* **EXERCISE DIRECTIONS**:
Rewrite the data below with every "Where should I click to:" changed to "Where do I click to:" and everything else left as it is.

* **DATASET RECORDS**:
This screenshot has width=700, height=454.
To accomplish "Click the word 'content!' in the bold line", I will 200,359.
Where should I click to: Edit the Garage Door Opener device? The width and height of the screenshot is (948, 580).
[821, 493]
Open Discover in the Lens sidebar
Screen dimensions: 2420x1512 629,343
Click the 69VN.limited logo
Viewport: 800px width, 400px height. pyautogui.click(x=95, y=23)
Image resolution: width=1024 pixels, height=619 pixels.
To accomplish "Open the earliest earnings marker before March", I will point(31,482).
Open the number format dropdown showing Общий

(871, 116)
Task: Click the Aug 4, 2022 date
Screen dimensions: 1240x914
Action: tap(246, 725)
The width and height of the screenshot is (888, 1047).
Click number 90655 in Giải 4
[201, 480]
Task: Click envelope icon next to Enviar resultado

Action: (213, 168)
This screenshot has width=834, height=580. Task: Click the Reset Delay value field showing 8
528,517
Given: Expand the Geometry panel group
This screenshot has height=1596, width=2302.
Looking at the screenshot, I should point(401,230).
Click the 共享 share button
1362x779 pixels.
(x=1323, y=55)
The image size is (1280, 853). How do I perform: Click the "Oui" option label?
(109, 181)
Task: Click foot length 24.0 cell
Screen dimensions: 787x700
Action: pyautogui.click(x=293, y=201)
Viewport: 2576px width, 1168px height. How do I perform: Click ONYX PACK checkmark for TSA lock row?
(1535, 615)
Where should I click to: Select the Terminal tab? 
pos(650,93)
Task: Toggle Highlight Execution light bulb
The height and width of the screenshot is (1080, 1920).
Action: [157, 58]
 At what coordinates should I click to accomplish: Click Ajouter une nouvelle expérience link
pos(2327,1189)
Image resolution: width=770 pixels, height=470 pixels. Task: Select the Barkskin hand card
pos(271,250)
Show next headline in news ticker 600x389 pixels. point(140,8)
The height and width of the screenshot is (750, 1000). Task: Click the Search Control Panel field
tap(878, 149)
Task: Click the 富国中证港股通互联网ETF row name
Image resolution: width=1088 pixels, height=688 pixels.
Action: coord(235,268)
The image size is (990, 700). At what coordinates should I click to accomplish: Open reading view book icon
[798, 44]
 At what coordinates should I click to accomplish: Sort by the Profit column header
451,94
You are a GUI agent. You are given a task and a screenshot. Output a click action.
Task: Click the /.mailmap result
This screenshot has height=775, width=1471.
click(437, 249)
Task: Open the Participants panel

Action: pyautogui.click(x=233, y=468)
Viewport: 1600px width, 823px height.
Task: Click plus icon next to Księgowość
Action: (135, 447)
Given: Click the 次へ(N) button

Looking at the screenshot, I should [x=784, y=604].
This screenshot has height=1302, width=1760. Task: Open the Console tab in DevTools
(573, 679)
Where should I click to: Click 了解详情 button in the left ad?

* **CORRECT ANSWER**:
This screenshot has width=700, height=454.
To accomplish "Click the word 'content!' in the bold line", I will 200,359.
Where do I click to: Edit the Garage Door Opener device? The width and height of the screenshot is (948, 580).
[821, 493]
Open Discover in the Lens sidebar
Screen dimensions: 2420x1512 629,343
Click the 69VN.limited logo
Viewport: 800px width, 400px height. pyautogui.click(x=95, y=23)
Image resolution: width=1024 pixels, height=619 pixels.
To accomplish "Open the earliest earnings marker before March", I will point(31,482).
Open the number format dropdown showing Общий

(871, 116)
Task: Click the Aug 4, 2022 date
Screen dimensions: 1240x914
Action: tap(246, 725)
The width and height of the screenshot is (888, 1047).
Click number 90655 in Giải 4
[201, 480]
Task: Click envelope icon next to Enviar resultado

Action: (213, 168)
This screenshot has width=834, height=580. Task: Click the Reset Delay value field showing 8
528,517
Given: Expand the Geometry panel group
This screenshot has height=1596, width=2302.
Looking at the screenshot, I should point(401,230).
Click the 共享 share button
1362x779 pixels.
(x=1323, y=55)
The image size is (1280, 853). How do I perform: Click the "Oui" option label?
(109, 181)
Task: Click foot length 24.0 cell
Screen dimensions: 787x700
Action: pyautogui.click(x=293, y=201)
Viewport: 2576px width, 1168px height. How do I perform: Click ONYX PACK checkmark for TSA lock row?
(1535, 615)
Where do I click to: Select the Terminal tab? 
pos(650,93)
Task: Toggle Highlight Execution light bulb
The height and width of the screenshot is (1080, 1920).
Action: [157, 58]
 At what coordinates should I click to accomplish: Click Ajouter une nouvelle expérience link
pos(2327,1189)
Image resolution: width=770 pixels, height=470 pixels. Task: Select the Barkskin hand card
pos(271,250)
Show next headline in news ticker 600x389 pixels. point(140,8)
The height and width of the screenshot is (750, 1000). Task: Click the Search Control Panel field
tap(878, 149)
Task: Click the 富国中证港股通互联网ETF row name
Image resolution: width=1088 pixels, height=688 pixels.
Action: coord(235,268)
The image size is (990, 700). At what coordinates should I click to accomplish: Open reading view book icon
[798, 44]
 At what coordinates should I click to accomplish: Sort by the Profit column header
451,94
You are a GUI agent. You are given a task and a screenshot. Output a click action.
Task: Click the /.mailmap result
This screenshot has height=775, width=1471.
click(437, 249)
Task: Open the Participants panel

Action: pyautogui.click(x=233, y=468)
Viewport: 1600px width, 823px height.
Task: Click plus icon next to Księgowość
Action: (135, 447)
Given: Click the 次へ(N) button

Looking at the screenshot, I should [x=784, y=604].
This screenshot has height=1302, width=1760. Task: Open the Console tab in DevTools
(573, 679)
Where do I click to: Click 了解详情 button in the left ad?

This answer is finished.